Contributing to Spark

mateiz edited this page Oct 25, 2012 · 9 revisions

Contributing to Spark

The Spark team welcomes contributions in the form of GitHub pull requests. Here are a few tips to get your contribution in:

  • Break your work into small, single-purpose patches if possible. It's much harder to merge in a large change with a lot of disjoint features.
  • Submit the patch as a GitHub pull request. For a tutorial, see the GitHub guides on forking a repo and sending a pull request.
  • Follow the style of the existing codebase. Specifically, we use standard Scala style guide, but with the following changes:
    • Maximum line length of 100 characters.
    • Always import packages using absolute paths (e.g. scala.collection.Map instead of collection.Map).
    • No "infix" syntax for methods other than operators. For example, don't write table containsKey myKey; replace it with table.containsKey(myKey).
  • Make sure that your code passes the unit tests. You can run the tests with sbt/sbt test in the root directory of Spark. But first, make sure that you have configured a spark-env.sh with at least SCALA_HOME, as some of the tests try to spawn subprocesses using this.
  • Add new unit tests for your code. We use ScalaTest for testing. Just add a new Suite in core/src/test, or methods to an existing Suite.
  • If you'd like to report a bug but don't have time to fix it, you can still post it to our issue tracker, or email the mailing list.

Git Branch Structure

Spark uses the master branch of the Git repo for the latest development code, and cuts out release branches (e.g. branch-0.5, branch-0.6 periodically that get stabilized and eventually become releases. Please send your patches and pull requests against master, unless you have a bug fix specific to one release branch. We will merge them into the appropriate releases too.

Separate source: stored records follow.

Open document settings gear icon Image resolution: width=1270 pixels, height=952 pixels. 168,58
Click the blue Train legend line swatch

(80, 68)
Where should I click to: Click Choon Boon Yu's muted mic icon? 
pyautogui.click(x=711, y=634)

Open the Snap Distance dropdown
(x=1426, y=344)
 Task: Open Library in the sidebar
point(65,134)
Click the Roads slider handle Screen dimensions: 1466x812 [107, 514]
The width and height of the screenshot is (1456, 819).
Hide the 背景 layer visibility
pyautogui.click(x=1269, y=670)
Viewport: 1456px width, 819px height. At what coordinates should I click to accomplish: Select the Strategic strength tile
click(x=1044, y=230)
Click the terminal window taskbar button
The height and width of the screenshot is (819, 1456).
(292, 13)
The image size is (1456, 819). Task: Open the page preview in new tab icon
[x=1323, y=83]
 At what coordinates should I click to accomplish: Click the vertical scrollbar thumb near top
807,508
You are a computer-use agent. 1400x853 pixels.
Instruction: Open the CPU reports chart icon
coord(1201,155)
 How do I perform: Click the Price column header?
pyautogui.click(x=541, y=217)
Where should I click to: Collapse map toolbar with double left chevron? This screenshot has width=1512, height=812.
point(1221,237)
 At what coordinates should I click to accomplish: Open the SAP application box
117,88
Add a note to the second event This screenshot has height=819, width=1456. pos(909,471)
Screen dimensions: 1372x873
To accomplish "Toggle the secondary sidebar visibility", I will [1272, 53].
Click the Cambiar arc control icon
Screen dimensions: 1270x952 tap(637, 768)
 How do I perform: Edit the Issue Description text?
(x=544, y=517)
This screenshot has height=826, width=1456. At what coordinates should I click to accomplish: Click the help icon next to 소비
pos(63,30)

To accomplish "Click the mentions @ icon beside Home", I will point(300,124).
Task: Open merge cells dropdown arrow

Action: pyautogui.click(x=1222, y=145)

Licensing of Contributions

Contributions via GitHub pull requests are gladly accepted from their original author. Along with any pull requests, please state that the contribution is your original work and that you license the work to the project under the project's open source license. Whether or not you state this explicitly, by submitting any copyrighted material via pull request, email, or other means you agree to license the material under the project's open source license and warrant that you have the legal authority to do so.